ACTION ITEM:
Everything in the data that follows should be given again verbatim, except the images.
::::::::
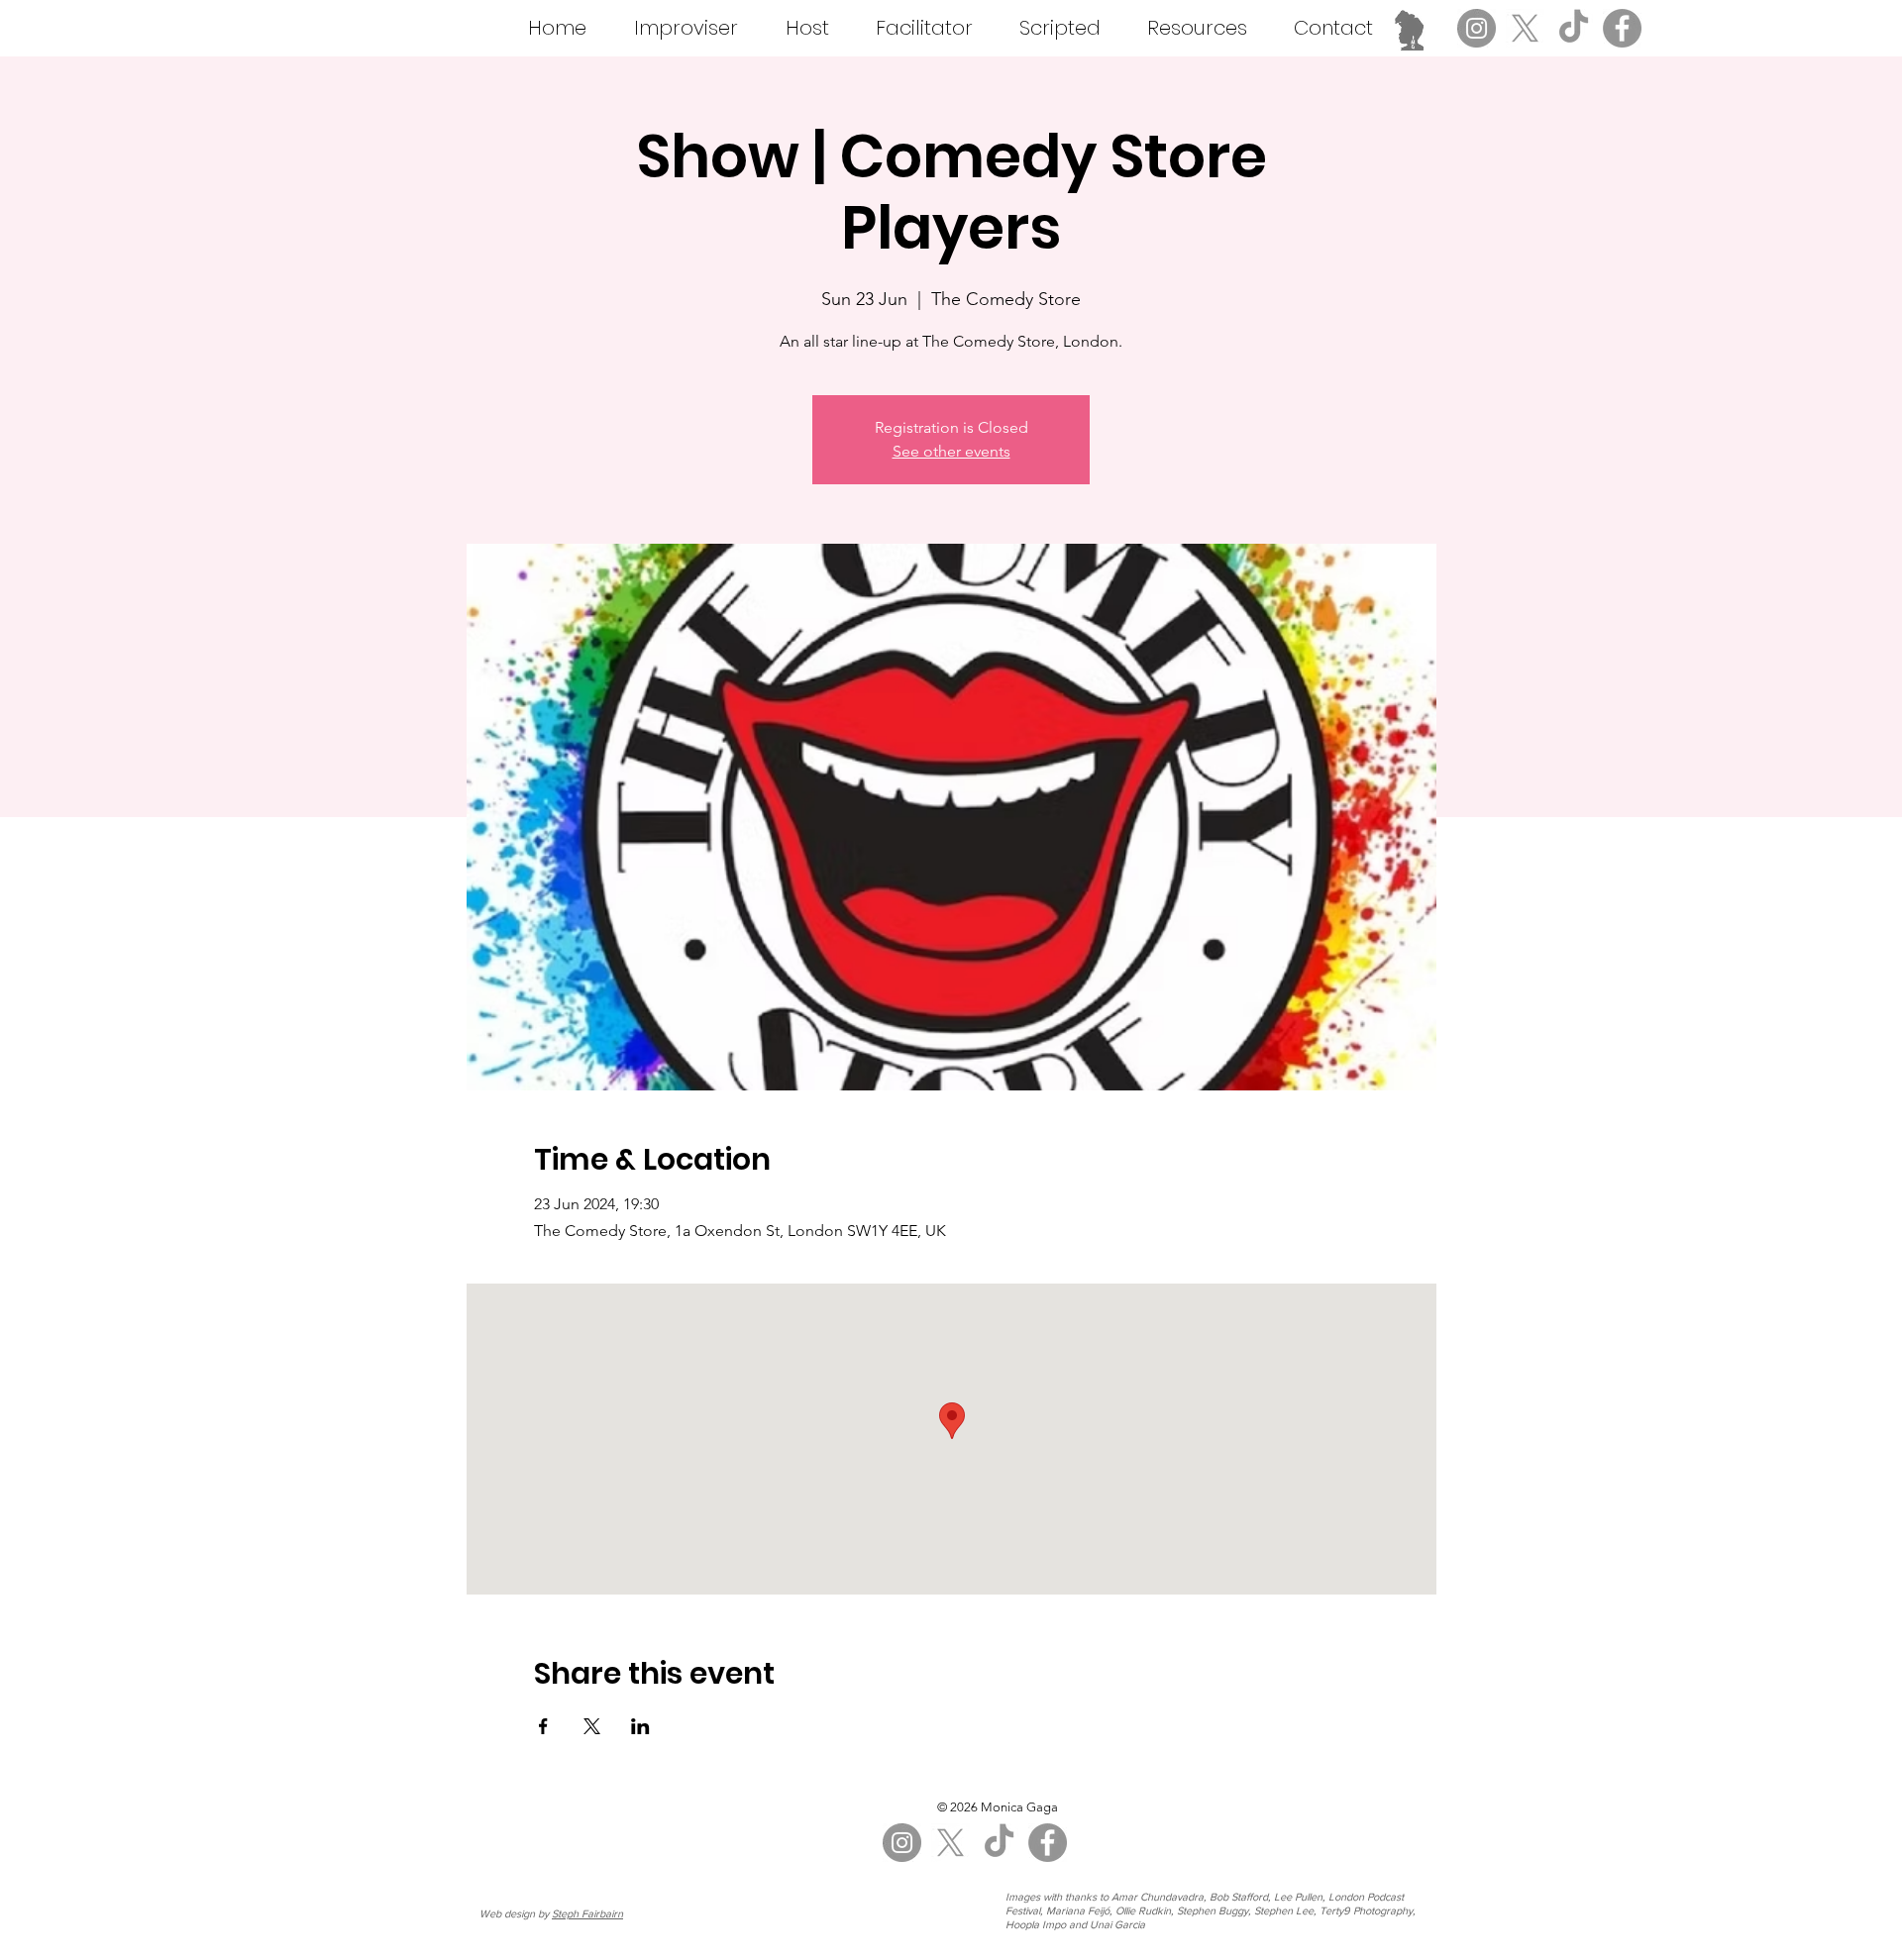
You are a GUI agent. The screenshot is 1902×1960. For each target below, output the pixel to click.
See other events (951, 451)
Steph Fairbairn (587, 1913)
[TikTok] (1573, 28)
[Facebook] (1622, 28)
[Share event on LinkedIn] (640, 1726)
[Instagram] (1476, 28)
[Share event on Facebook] (543, 1726)
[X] (1525, 28)
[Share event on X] (591, 1726)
::::::::
ANSWER TO THIS TASK:
You are a GUI agent. The screenshot is 1902×1960. For each target below, output the pixel to click.
See other events (951, 451)
Steph Fairbairn (587, 1913)
[TikTok] (1573, 28)
[Facebook] (1622, 28)
[Share event on LinkedIn] (640, 1726)
[Instagram] (1476, 28)
[Share event on Facebook] (543, 1726)
[X] (1525, 28)
[Share event on X] (591, 1726)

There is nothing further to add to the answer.